# Taking alcohol into Switzerland



## sonic650 (Feb 27, 2020)

Hello all and thanks for reading,
My wife and I are starting our spring tour on the 1st April sailing from Hull to Rotterdam and then slowly making our way down through Germany and into Switzerland where we will be house sitting for ten days before continuing our tour. I have to say I'm partial to beer and wine and understand Switzerland to be very expensive for most things. My plan is to stock up in Germany before crossing into Switzerland but understand there may be customs checks and duty to be paid. Please can you relate your experiences of the same and give your opinion on what are my chances of being checked at all
Many Thanks


----------



## colinm (Feb 27, 2020)

Go via Luxemburg, you will find all the areas near France and Germany have lots of shops with low duty drink which are visited by the French and Germans, also top up with fuel there.


----------



## John H (Feb 27, 2020)

__





						Shopping tourism
					

When you bring purchases made abroad back to Switzerland, you may need to fill out a customs declaration form. This page will guide you through the steps to clear meat, wine and other goods through customs.




					www.ch.ch


----------



## barryd (Feb 27, 2020)

I think the limit for bringing in beer will be 5 litres as of 2014 but I wouldnt worry about it.   Switzerland is in the single market so freedom of movement for none goods vehicles.  You can even cross in many back roads without any border whatsoever. Even at a border your likely to sail straight through.  One time when the restrictions were even tighter I stocked up in Germany with several cases of cheap german beer (about fifty litres) and got stopped at the border but they were only interested in weighing the van which ironically was almost exactly 50kg overweight on its plate but they just let me through anyway.


----------



## SquirrellCook (Feb 27, 2020)

I have also been asked if I'm carrying Meat? as well as alcohol.  To which we replied no, and sailed though once we filled in the form and paid a few euros.


----------



## groyne (Feb 27, 2020)

Last time we crossed into Switzerland, we tried to stop but they waved us through.


----------



## colinm (Feb 27, 2020)

groyne said:


> Last time we crossed into Switzerland, we tried to stop but they waved us through.



The first time we drove into Switzerland was 40 years ago, and we weren't stopped, since then they have been part of Schengen zone.


----------



## mossypossy (Feb 27, 2020)

Not as expensive as you might think.
Cheaper than UK prices if you buy in Coop...avoid expensive Swiss wine though.

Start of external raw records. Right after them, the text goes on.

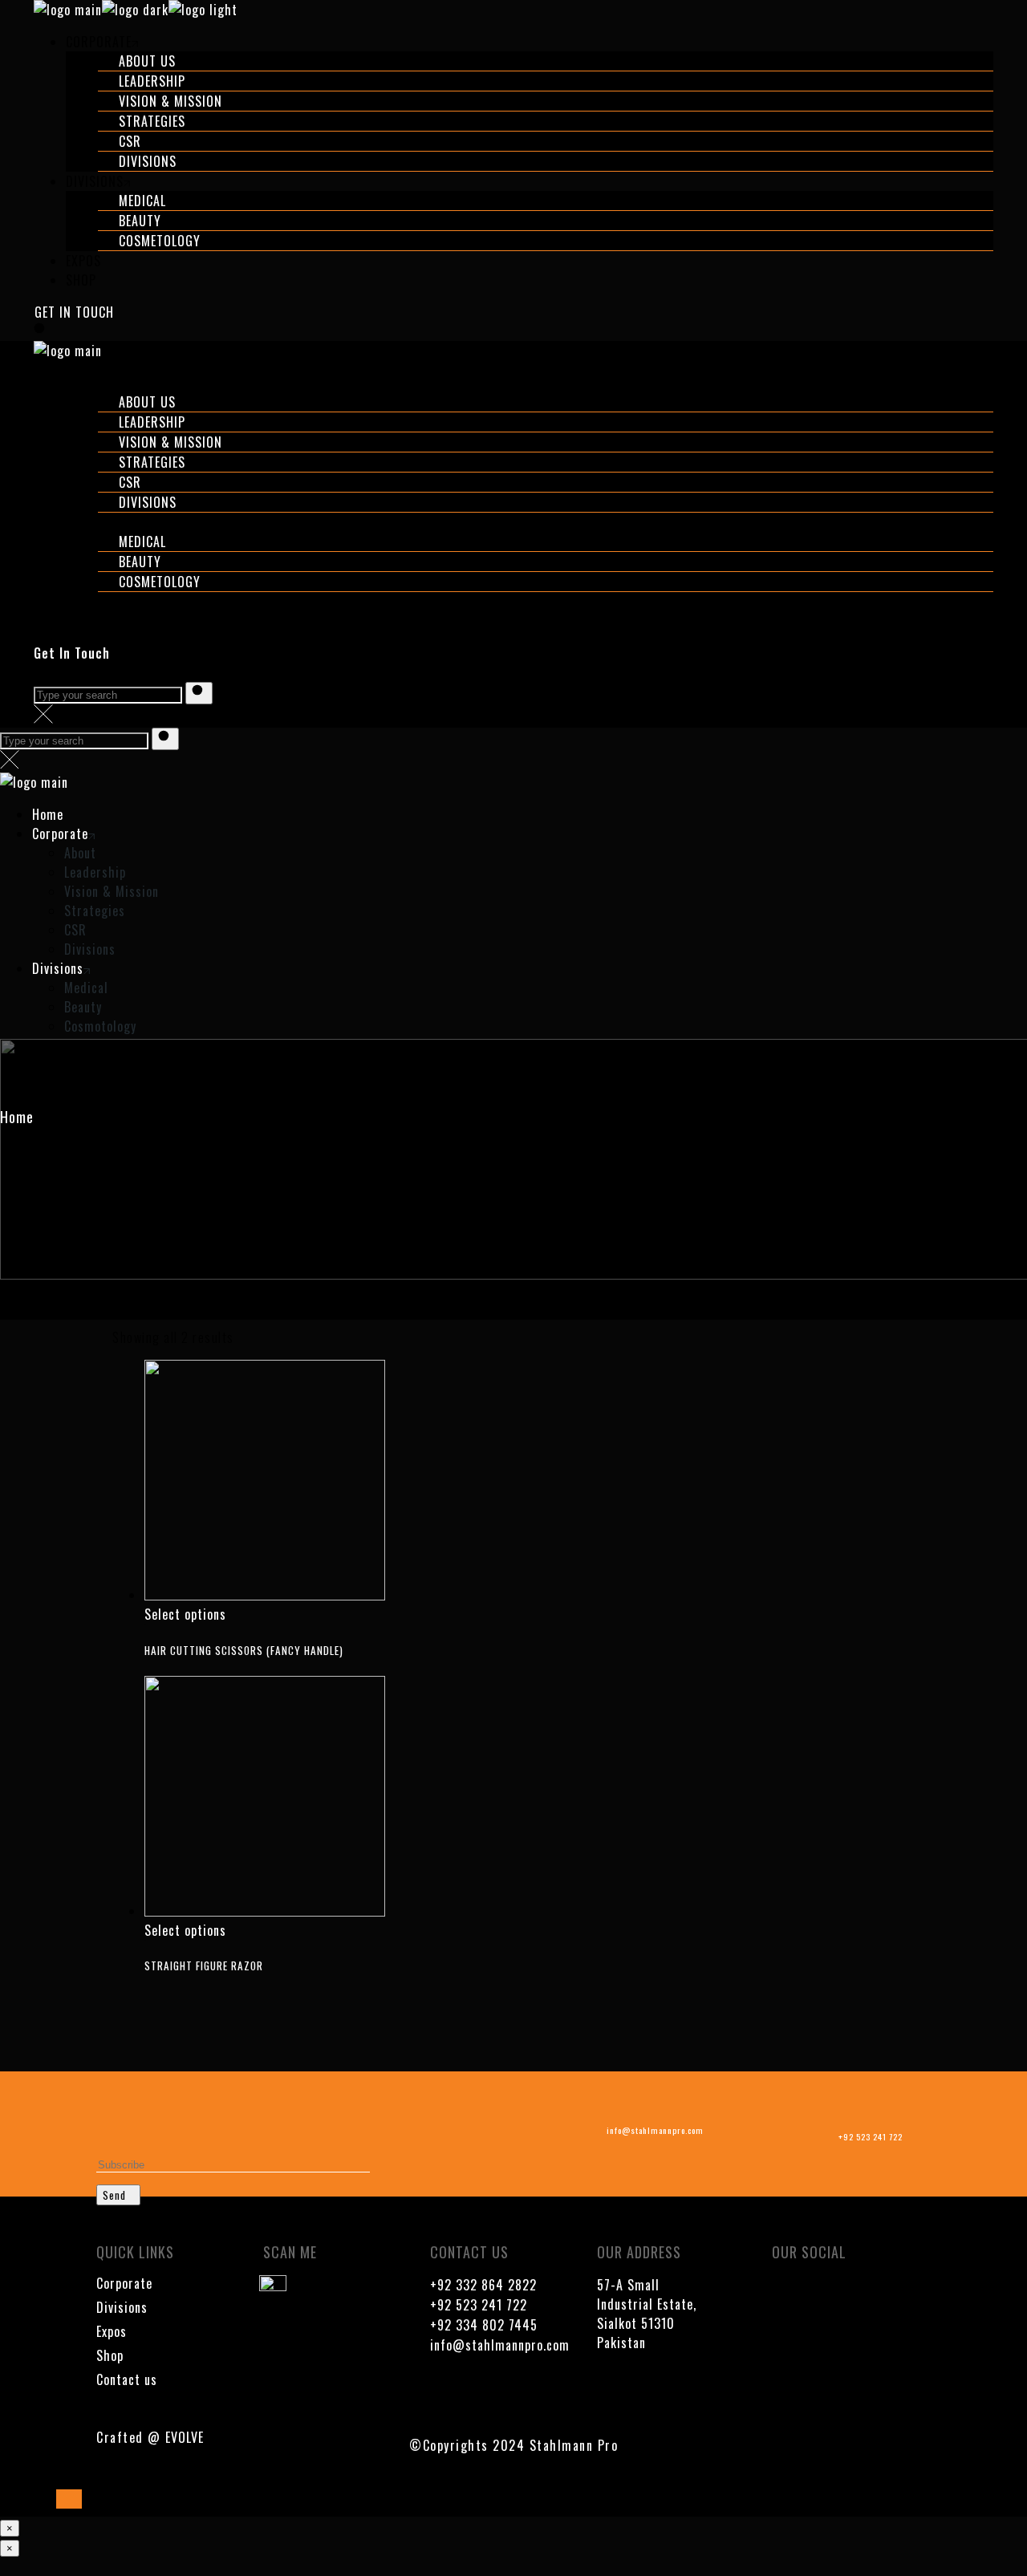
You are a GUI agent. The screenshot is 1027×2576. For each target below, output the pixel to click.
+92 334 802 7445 (484, 2325)
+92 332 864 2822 (483, 2284)
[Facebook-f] (784, 2295)
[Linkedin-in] (784, 2339)
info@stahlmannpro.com (500, 2345)
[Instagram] (879, 2295)
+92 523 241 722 (478, 2304)
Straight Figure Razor (203, 1965)
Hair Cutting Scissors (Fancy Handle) (243, 1650)
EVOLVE (184, 2437)
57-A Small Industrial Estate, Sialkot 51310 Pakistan (646, 2313)
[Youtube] (831, 2295)
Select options (185, 1614)
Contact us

I would stock up on meat though!


----------



## mark61 (Feb 27, 2020)

50/50 whether you get stopped or not. 
Just checked a dash cam video. Asked if we had tomatoes and meat and if over 3500GVW, thats it.   
They did check assorts too.


----------



## Robmac (Feb 27, 2020)

Me and my mate walked from Switzerland into Germany for a beer, the border was unmanned, same later on when we walked back.


----------



## sonic650 (Feb 27, 2020)

Many thanks to all of you for taking the time to reply. We really value and appreciate your advice.


----------